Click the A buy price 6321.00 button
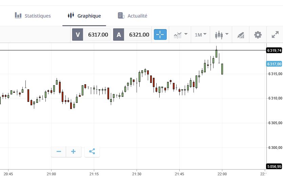The width and height of the screenshot is (283, 178). 132,35
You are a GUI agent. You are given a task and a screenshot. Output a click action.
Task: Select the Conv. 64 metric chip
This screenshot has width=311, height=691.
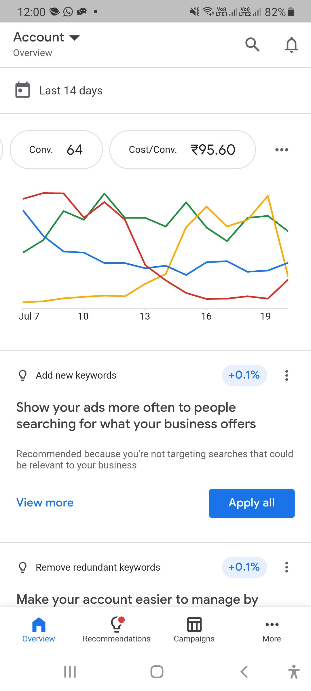56,150
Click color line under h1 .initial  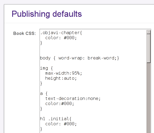pos(61,124)
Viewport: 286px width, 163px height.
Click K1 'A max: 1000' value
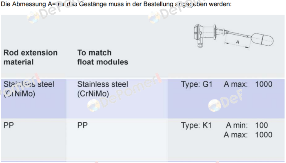[248, 135]
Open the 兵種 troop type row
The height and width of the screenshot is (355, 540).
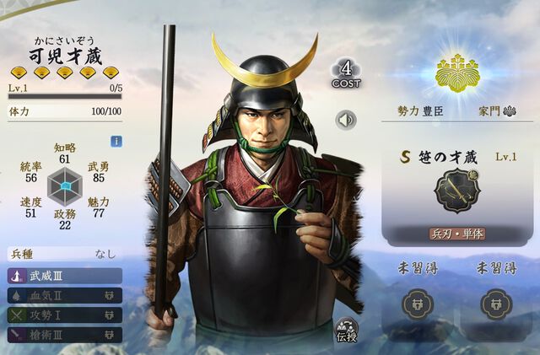click(x=65, y=254)
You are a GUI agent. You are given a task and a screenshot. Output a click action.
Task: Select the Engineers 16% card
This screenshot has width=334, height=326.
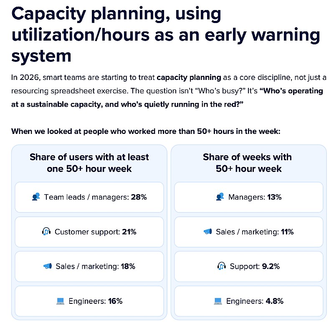coord(89,301)
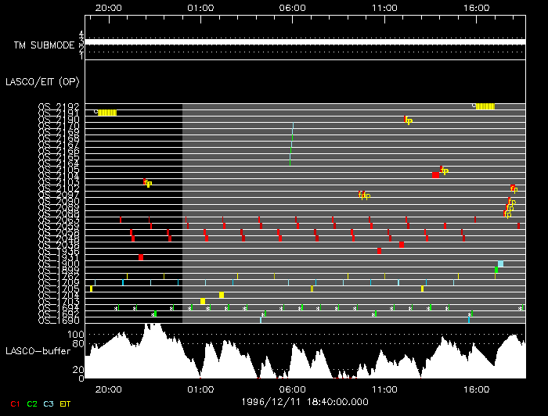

#####

> **EXERCISE OBJECTIVE**:
With all pictures excluded, output exactly the lines from the one containing "Click K1 'A max: 1000' value" through the final line of the entries, inclusive.

> **YOUR SOLUTION**:
Click K1 'A max: 1000' value
[248, 135]
Open the 兵種 troop type row
The height and width of the screenshot is (355, 540).
click(x=65, y=254)
You are a GUI agent. You are given a task and a screenshot. Output a click action.
Task: Select the Engineers 16% card
This screenshot has width=334, height=326.
coord(89,301)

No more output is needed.